On-Call Metrics give you deep visibility into how effectively your team responds to alerts. These metrics help you understand not just how many alerts you receive, but how quickly they are acknowledged, how long they take to resolve, and how evenly response effort is distributed across teams, services, and escalation paths. Every Rootly workspace includes a pre-configured On-Call Metrics dashboard out of the box. This dashboard is designed to surface the most important operational signals immediately, while still allowing full customization as your organization’s needs evolve. Teams use On-Call Metrics to:
  • Identify bottlenecks in alert routing and escalation
  • Reduce alert fatigue and uneven on-call load
  • Improve responder experience and accountability
  • Make data-driven decisions about staffing, schedules, and escalation policies

Getting Started

To access your on-call analytics, navigate to Metrics in the Rootly navigation and select the On-Call Metrics dashboard.

Default On-Call Metrics dashboard

By default, the dashboard displays data for the last 90 days, aggregated weekly.
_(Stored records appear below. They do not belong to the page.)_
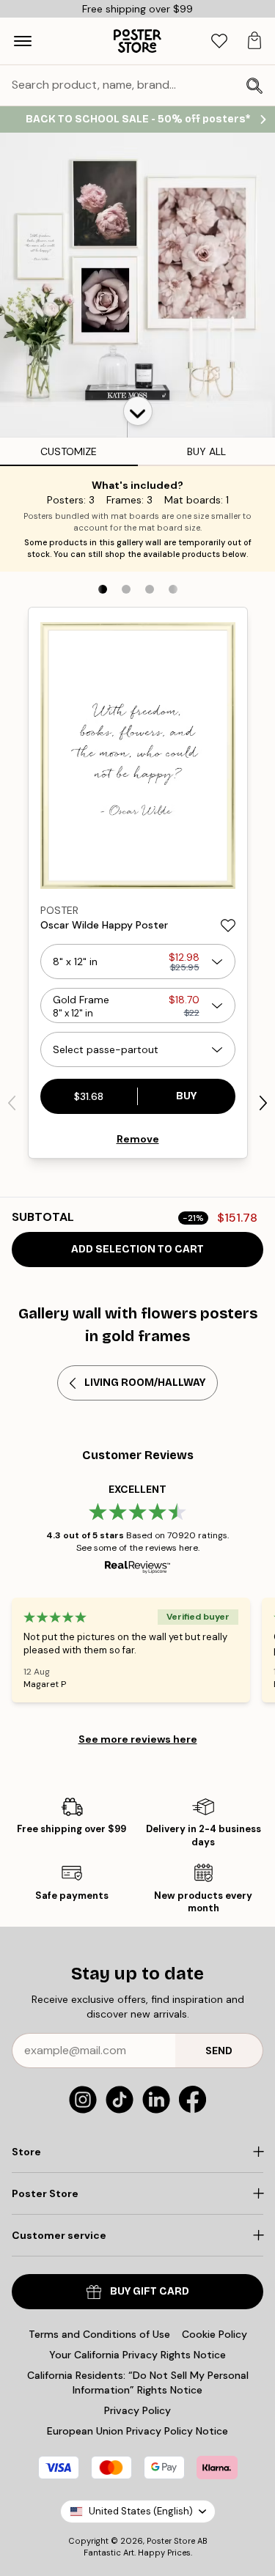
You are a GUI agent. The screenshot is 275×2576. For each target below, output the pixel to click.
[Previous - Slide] (11, 1103)
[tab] (219, 41)
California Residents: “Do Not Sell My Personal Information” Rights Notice (138, 2382)
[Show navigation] (23, 41)
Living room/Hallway (144, 1382)
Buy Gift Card (149, 2291)
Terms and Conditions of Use (99, 2334)
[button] (138, 411)
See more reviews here (137, 1739)
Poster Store (171, 2541)
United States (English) (141, 2511)
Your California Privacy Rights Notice (137, 2354)
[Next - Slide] (263, 1103)
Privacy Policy (137, 2410)
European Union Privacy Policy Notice (137, 2430)
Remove (138, 1138)
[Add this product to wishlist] (228, 926)
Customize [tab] (68, 451)
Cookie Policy (214, 2334)
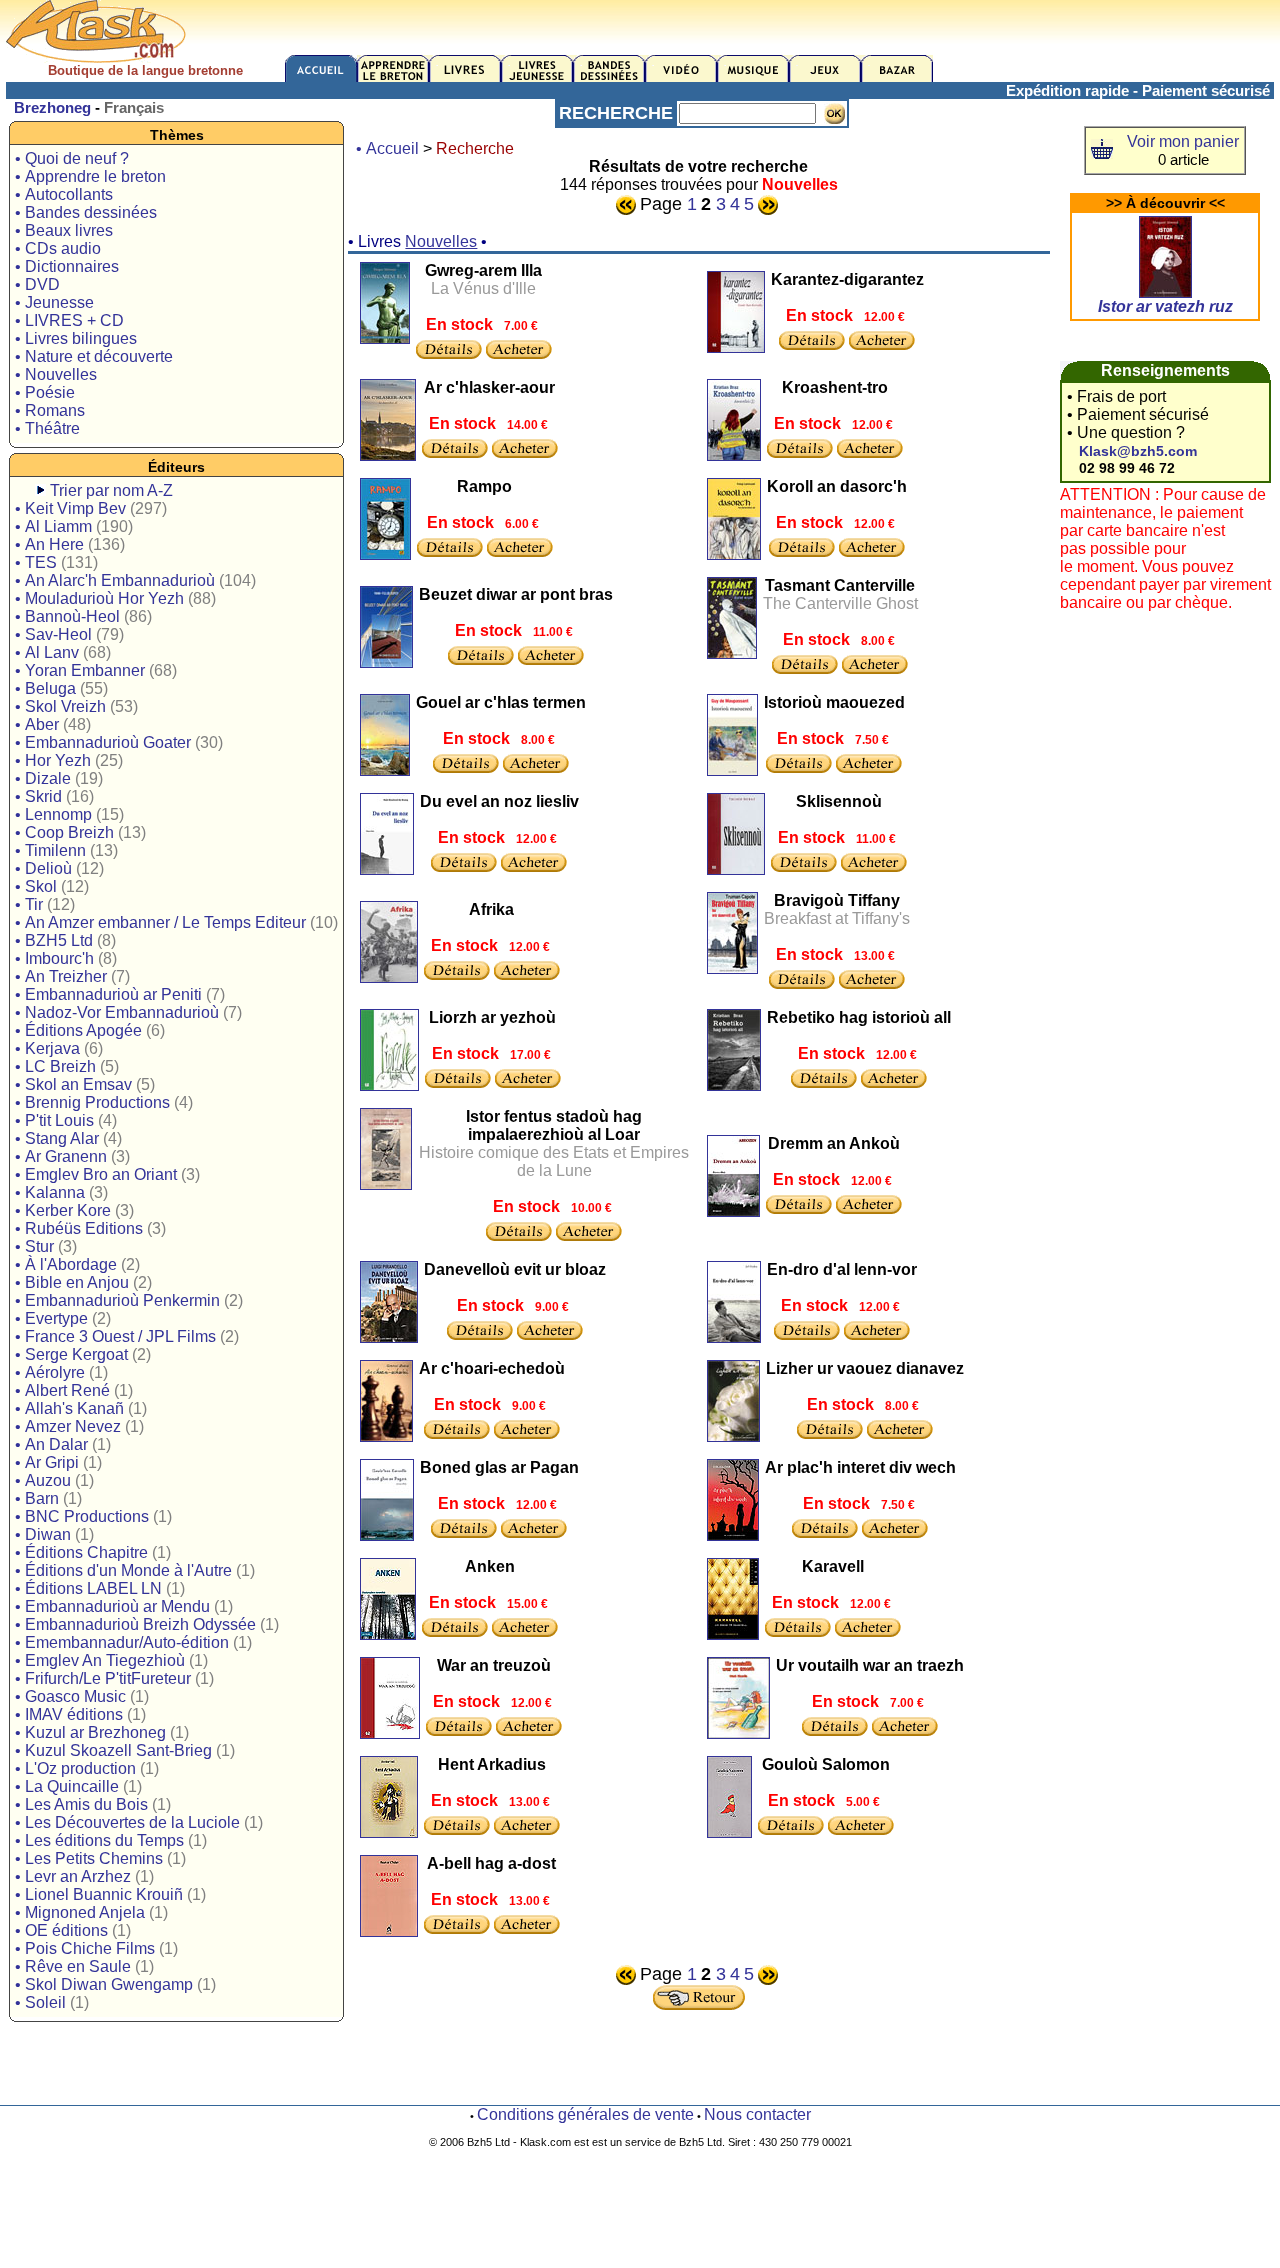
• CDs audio (58, 248)
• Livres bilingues (76, 338)
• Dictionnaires (67, 266)
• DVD (37, 284)
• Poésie (45, 392)
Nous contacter (757, 2114)
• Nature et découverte (94, 356)
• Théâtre (47, 428)
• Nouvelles (56, 374)
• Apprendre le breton (90, 176)
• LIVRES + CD (69, 320)
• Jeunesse (54, 302)
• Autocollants (64, 194)
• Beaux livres (64, 230)
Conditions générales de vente (585, 2114)
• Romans (50, 410)
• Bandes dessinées (86, 212)
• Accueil (387, 148)
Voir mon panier (1183, 141)
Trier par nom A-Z (111, 490)
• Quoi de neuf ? (72, 158)
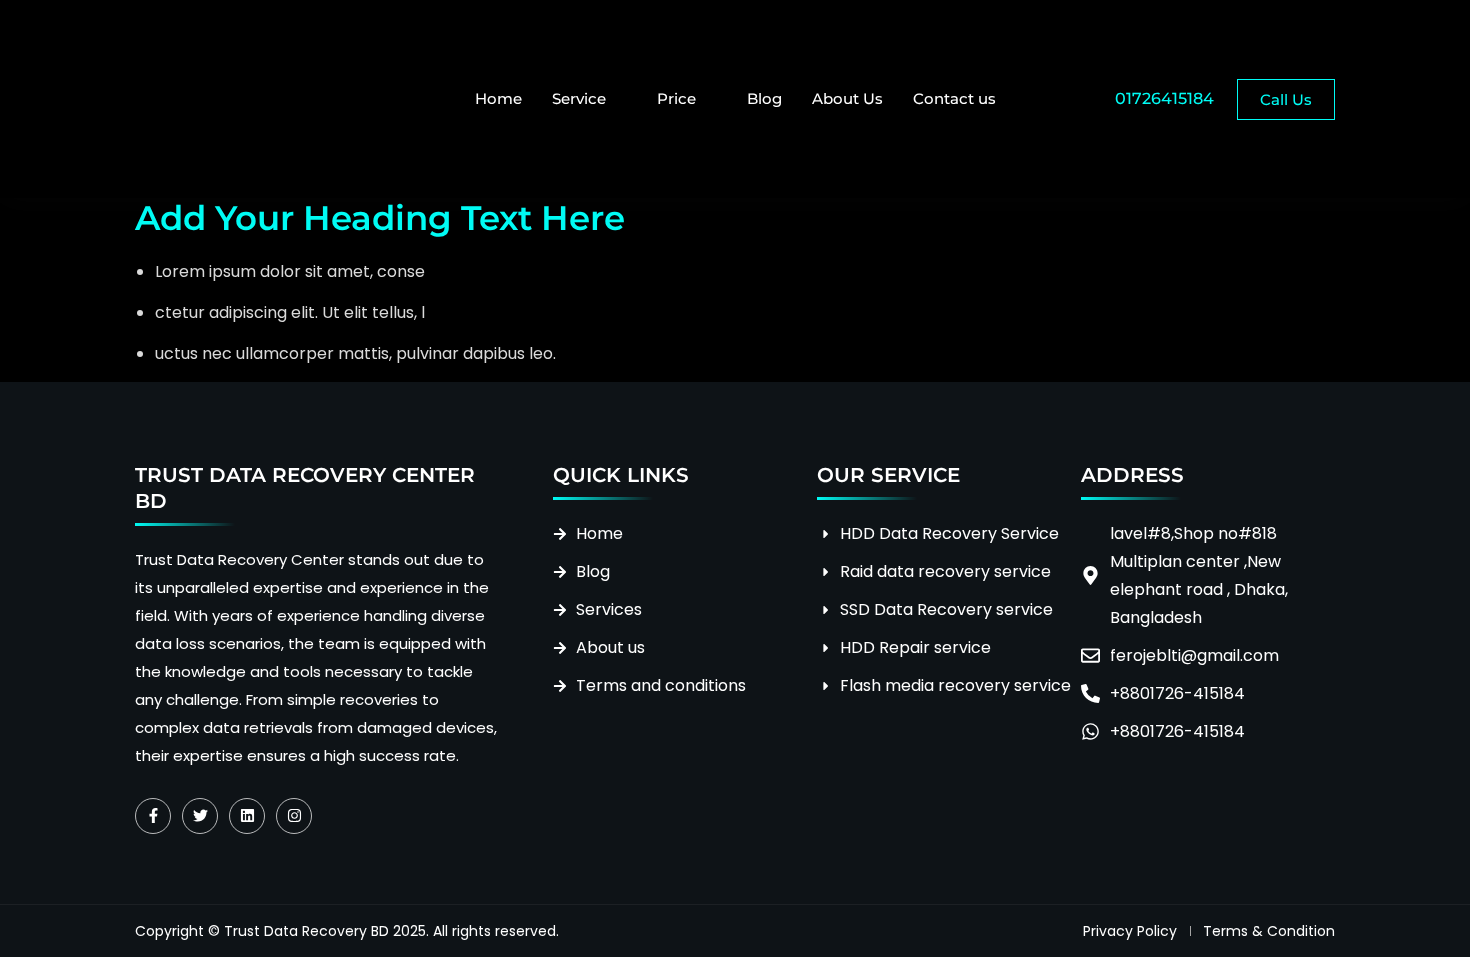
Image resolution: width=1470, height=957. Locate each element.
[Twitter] (200, 816)
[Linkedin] (247, 816)
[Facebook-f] (153, 816)
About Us (847, 98)
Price (676, 98)
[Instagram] (294, 816)
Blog (764, 98)
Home (498, 98)
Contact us (954, 98)
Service (579, 98)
You can adjust the time range and aggregation period at any time to zoom in on recent incidents or analyze longer-term trends.

What the Default Dashboard Measures

The default dashboard focuses on three core areas:
  • Response speed — how quickly alerts are acknowledged and resolved
  • Response effort — how much time responders spend handling alerts
  • Alert distribution — where alerts originate and who handles them
Together, these views provide a holistic picture of on-call performance across your organization.

Core Response Metrics

These metrics focus on how quickly alerts move through the response lifecycle.
  • Total Alerts
    The total number of alerts triggered in Rootly during the selected time period. This metric is often used as a baseline to understand alert load and detect spikes caused by deployments, outages, or noisy monitors.
  • Mean Time to Acknowledge (MTTA)
    The average time between an alert firing and a responder acknowledging it. MTTA reflects notification reachability, escalation effectiveness, and responder availability.
  • Mean Time to Resolve (MTTR)
    The average time between alert trigger and resolution. This includes investigation, mitigation, and recovery, making it a strong indicator of incident complexity and operational efficiency.
  • Mean Time Between Failures (MTBF)
    The average time between alert triggers. A decreasing MTBF may signal instability or excessive alerting, while an increasing MTBF often reflects improving reliability.
  • Acknowledge Rate
    The percentage of alerts that are acknowledged by responders. Lower acknowledge rates can indicate alert fatigue, misconfigured notifications, or routing issues.

Performance Breakdown

These metrics help you understand who is responding and where time is being spent.
  • MTTA by Responder
    Shows how quickly individual responders acknowledge alerts. This can surface timezone mismatches, training gaps, or uneven alert distribution.
  • MTTR by Service
    Breaks resolution time down by affected service, helping teams identify systems that are consistently harder to recover.
  • Response Effort
    Represents the total time spent responding to alerts, measured from acknowledgment to resolution. This metric helps quantify operational load and compare effort across teams or services.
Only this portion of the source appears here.